Toni Mackinnon takes the viewer back to “1965 when Faberge, capitalising on the desire of women to create a bold new identity released its new brand of ‘Make-OP’! with its ‘never before shades.’”(1) The titles of the works explicitly acknowledge leading Op Art artists by variously using their first or surnames. (2)
Mackinnon uses the optical effects of hard-edged black and white patterns that appear to vibrate and change shape as the viewer watches and comes to experience them. She establishes visual illusions through a varied process involving “collaging hand-made and digital processes the photographs from a variety of sources (such as Life magazine, photographic annuals and technical manuals of the 1960’s) and these photographic images are then reworked in gouache to introduce the found images from various Op Art artists.” (3)

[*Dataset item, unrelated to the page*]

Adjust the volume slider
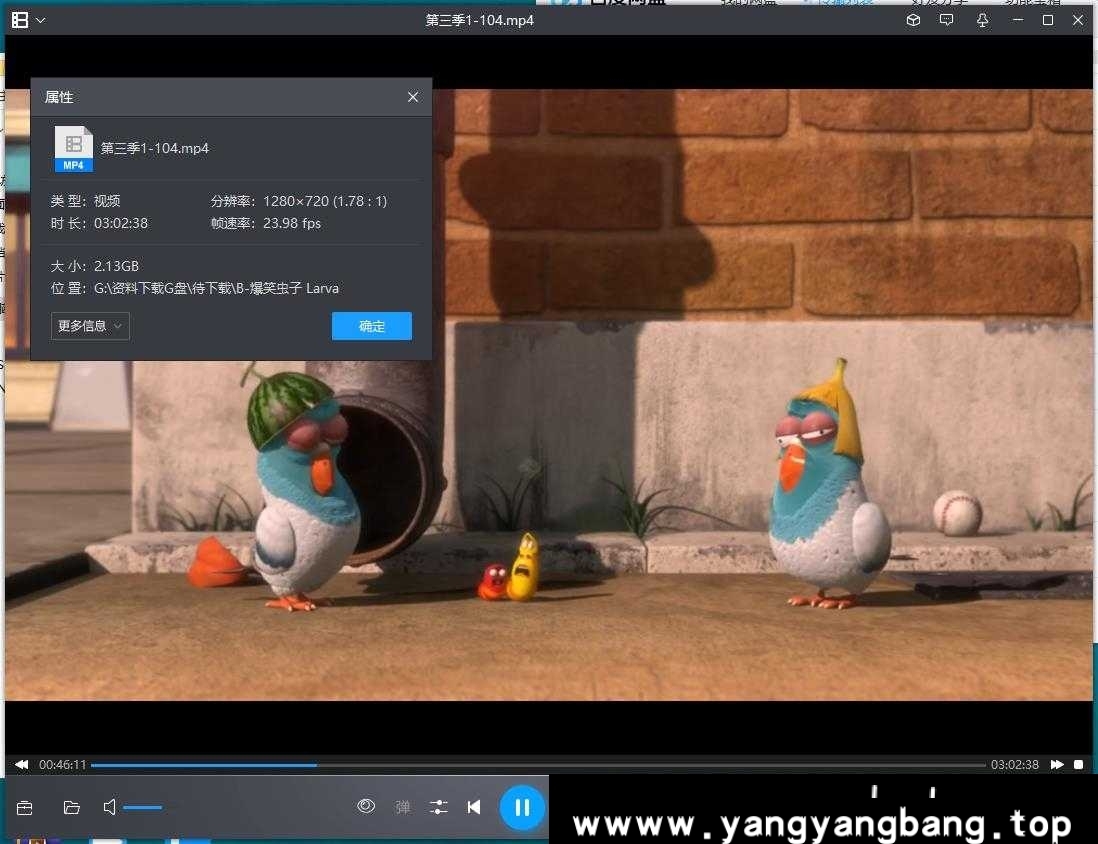 pyautogui.click(x=143, y=807)
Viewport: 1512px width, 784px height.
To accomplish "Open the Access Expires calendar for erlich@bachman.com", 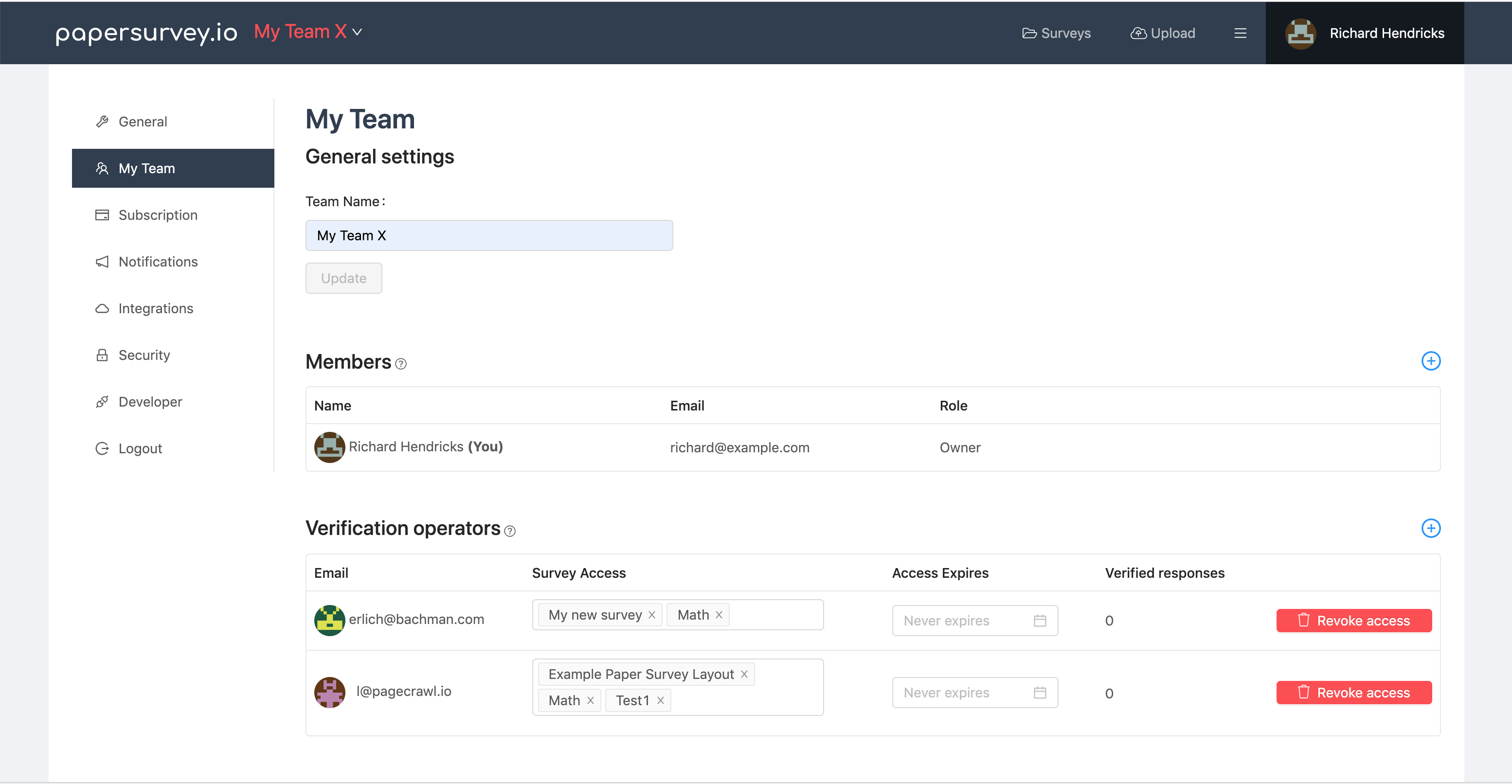I will pos(1040,620).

Each work also openly acknowledges the major exhibition at MOMA, New York in 1965 entitled “The Responsive Eye.” Mackinnon’s adroit placement of eyes or lips animates each work and also humanises them, eliciting from the viewer experiences of participation and individualised identity.
Mackinnon uses white space in a radical way as a compositional device as well as a colour in itself and in these ways what at first may seem visually simple or restrained comes to achieve powerful resonances which build and reach well beyond the original Op Art sources.
1. Toni Mackinnon, Artist Statement, 5 October 2011.
2. Rakuko Naito, Marina Apollonio, Edna Andrade, Elsworth Kelly, Sonia Delaunay, Hilma Klimt.
3. Toni Mackinnon, Artist Statement, 5 October 2011.